## Work required
Set down exactly the lines below, starting at the one that contains "This screenshot has height=406, width=603." and ending at the one that contains "Toggle bold formatting", with both of those lines included and nothing else.

## Entries supplied
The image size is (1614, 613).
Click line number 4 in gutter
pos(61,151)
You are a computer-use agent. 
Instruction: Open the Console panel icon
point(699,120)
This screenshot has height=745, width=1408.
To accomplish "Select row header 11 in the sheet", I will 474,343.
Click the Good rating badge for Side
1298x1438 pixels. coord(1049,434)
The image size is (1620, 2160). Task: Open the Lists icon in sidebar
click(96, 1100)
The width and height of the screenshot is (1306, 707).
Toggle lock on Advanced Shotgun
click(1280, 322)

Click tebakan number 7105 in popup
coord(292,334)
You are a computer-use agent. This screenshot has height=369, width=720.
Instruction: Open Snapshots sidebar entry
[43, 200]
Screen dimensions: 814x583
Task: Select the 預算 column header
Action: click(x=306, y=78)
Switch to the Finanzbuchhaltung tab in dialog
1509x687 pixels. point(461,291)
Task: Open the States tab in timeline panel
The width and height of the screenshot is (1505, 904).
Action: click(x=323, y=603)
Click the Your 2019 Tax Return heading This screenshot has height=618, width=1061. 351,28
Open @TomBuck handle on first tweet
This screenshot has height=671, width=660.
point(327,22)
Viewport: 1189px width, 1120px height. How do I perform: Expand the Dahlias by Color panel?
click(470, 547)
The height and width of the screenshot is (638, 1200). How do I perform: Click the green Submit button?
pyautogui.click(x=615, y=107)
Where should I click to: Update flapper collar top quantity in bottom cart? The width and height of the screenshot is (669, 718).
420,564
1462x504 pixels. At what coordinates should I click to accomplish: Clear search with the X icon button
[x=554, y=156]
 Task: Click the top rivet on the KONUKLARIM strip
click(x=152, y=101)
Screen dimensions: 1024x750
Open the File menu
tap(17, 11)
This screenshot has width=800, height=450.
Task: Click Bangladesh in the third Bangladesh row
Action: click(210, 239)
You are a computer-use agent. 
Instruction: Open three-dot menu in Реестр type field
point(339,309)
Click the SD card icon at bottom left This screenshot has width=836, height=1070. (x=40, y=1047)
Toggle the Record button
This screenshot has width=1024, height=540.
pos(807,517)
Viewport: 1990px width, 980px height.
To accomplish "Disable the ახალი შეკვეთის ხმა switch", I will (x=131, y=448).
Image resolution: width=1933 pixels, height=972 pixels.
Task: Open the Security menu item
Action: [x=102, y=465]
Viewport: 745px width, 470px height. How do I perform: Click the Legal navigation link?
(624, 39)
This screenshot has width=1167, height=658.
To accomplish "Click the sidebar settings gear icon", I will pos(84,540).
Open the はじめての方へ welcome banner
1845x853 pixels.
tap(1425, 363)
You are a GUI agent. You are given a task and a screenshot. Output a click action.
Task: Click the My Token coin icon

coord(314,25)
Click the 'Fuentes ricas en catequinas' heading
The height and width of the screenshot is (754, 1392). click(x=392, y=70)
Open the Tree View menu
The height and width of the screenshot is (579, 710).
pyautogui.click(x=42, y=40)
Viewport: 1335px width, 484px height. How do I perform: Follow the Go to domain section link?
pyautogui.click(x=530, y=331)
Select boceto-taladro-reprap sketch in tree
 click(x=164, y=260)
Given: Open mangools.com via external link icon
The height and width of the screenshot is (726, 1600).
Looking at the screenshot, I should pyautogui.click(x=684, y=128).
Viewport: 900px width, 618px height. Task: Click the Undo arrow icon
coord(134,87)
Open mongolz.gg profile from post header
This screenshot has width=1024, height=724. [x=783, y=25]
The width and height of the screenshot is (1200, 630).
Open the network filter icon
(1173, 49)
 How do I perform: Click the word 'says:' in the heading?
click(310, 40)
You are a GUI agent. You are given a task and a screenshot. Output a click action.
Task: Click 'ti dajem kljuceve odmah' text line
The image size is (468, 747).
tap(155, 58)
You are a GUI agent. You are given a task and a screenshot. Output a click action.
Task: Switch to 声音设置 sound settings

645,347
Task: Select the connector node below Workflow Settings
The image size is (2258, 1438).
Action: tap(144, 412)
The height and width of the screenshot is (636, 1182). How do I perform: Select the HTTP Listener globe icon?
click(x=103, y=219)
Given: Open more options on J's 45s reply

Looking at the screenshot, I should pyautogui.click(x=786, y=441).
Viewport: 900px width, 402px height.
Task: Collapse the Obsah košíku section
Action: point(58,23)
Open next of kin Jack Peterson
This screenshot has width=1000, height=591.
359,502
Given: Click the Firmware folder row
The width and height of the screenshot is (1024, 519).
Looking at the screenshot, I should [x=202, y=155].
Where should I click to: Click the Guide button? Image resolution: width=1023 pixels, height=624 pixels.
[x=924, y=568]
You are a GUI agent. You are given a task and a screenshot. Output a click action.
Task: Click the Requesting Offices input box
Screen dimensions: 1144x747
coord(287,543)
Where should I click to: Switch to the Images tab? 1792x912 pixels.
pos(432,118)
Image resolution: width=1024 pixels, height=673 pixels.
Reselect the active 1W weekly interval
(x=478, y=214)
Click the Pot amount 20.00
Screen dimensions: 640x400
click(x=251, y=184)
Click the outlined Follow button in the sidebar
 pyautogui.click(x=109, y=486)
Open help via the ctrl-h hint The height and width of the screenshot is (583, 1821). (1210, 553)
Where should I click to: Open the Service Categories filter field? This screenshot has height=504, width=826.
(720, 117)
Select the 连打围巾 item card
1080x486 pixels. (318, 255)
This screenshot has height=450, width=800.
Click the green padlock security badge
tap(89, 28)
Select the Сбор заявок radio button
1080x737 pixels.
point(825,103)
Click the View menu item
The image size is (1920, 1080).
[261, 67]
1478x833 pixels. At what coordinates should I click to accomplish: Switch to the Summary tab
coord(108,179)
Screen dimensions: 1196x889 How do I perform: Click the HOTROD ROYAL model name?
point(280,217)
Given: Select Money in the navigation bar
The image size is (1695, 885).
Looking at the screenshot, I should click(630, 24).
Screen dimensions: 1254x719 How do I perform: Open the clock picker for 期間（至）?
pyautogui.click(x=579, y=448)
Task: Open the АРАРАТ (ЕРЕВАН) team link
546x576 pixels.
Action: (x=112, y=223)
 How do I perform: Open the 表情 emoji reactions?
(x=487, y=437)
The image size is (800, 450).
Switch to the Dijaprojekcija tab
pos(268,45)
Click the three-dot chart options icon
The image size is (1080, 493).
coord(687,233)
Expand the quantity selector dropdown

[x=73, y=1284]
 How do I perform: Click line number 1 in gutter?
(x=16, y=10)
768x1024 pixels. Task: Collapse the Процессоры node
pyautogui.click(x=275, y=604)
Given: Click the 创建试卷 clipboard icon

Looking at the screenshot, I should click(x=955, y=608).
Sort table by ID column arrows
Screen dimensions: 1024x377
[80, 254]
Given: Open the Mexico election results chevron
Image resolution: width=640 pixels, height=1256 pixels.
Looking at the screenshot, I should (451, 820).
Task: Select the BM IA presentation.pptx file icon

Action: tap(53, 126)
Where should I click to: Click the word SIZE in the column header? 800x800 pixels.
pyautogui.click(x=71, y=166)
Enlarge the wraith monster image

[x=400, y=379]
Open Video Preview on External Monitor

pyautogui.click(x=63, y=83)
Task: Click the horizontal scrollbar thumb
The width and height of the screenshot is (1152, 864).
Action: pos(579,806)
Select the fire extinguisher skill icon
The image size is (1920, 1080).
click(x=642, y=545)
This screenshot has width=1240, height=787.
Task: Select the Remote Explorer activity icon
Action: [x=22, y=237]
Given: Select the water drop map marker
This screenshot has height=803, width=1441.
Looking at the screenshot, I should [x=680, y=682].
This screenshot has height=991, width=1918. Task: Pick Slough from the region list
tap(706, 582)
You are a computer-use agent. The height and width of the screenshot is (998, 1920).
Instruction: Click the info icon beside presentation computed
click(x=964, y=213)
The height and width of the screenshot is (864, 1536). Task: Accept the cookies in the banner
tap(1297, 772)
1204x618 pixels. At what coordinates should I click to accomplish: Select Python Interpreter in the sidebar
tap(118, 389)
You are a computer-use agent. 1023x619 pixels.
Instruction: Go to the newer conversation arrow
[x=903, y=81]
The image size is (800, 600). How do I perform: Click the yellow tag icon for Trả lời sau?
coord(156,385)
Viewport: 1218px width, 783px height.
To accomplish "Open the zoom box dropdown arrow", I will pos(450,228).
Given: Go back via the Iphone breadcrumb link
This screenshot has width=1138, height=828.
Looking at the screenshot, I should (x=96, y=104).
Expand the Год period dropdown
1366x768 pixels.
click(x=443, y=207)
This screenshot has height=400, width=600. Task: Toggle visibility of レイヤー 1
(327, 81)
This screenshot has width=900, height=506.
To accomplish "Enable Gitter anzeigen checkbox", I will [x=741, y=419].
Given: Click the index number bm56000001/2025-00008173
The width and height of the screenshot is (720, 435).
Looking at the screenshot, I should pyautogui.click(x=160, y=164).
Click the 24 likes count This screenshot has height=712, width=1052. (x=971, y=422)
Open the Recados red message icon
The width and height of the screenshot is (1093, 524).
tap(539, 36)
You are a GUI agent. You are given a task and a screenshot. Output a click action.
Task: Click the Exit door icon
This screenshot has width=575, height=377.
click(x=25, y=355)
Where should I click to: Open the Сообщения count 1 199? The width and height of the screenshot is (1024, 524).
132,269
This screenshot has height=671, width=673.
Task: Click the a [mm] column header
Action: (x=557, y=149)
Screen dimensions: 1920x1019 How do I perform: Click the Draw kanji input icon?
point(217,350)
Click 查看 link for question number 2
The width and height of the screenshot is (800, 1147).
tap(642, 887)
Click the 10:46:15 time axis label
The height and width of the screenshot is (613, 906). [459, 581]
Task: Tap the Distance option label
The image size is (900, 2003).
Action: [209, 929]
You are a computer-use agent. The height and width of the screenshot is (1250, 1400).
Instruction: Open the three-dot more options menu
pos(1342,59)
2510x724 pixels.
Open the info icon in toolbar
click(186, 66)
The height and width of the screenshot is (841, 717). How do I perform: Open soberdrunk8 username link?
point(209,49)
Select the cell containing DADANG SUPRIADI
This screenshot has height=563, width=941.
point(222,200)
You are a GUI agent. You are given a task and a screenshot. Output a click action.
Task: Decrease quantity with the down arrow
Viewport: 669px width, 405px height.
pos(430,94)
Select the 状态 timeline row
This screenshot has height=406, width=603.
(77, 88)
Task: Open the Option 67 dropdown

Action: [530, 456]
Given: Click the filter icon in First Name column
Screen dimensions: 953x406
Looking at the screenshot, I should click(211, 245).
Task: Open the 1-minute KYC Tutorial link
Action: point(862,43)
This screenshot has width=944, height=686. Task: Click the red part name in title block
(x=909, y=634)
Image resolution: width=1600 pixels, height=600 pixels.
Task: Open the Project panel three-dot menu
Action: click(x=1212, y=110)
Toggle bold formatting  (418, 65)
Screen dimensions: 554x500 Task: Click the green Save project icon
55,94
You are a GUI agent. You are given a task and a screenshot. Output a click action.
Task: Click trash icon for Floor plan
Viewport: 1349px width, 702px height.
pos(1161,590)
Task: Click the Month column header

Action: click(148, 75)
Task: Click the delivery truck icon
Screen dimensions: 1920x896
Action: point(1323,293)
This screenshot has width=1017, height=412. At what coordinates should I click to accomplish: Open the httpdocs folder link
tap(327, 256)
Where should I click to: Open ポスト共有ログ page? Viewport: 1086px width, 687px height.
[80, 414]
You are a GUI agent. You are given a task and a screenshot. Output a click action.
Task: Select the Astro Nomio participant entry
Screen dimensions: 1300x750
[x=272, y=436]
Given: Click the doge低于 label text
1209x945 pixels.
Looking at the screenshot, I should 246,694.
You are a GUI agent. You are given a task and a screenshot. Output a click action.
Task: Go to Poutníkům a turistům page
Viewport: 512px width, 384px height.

## Exercise result
This screenshot has height=406, width=603.
(77, 88)
Task: Open the Option 67 dropdown

Action: [530, 456]
Given: Click the filter icon in First Name column
Screen dimensions: 953x406
Looking at the screenshot, I should click(211, 245).
Task: Open the 1-minute KYC Tutorial link
Action: point(862,43)
This screenshot has width=944, height=686. Task: Click the red part name in title block
(x=909, y=634)
Image resolution: width=1600 pixels, height=600 pixels.
Task: Open the Project panel three-dot menu
Action: click(x=1212, y=110)
Toggle bold formatting  (418, 65)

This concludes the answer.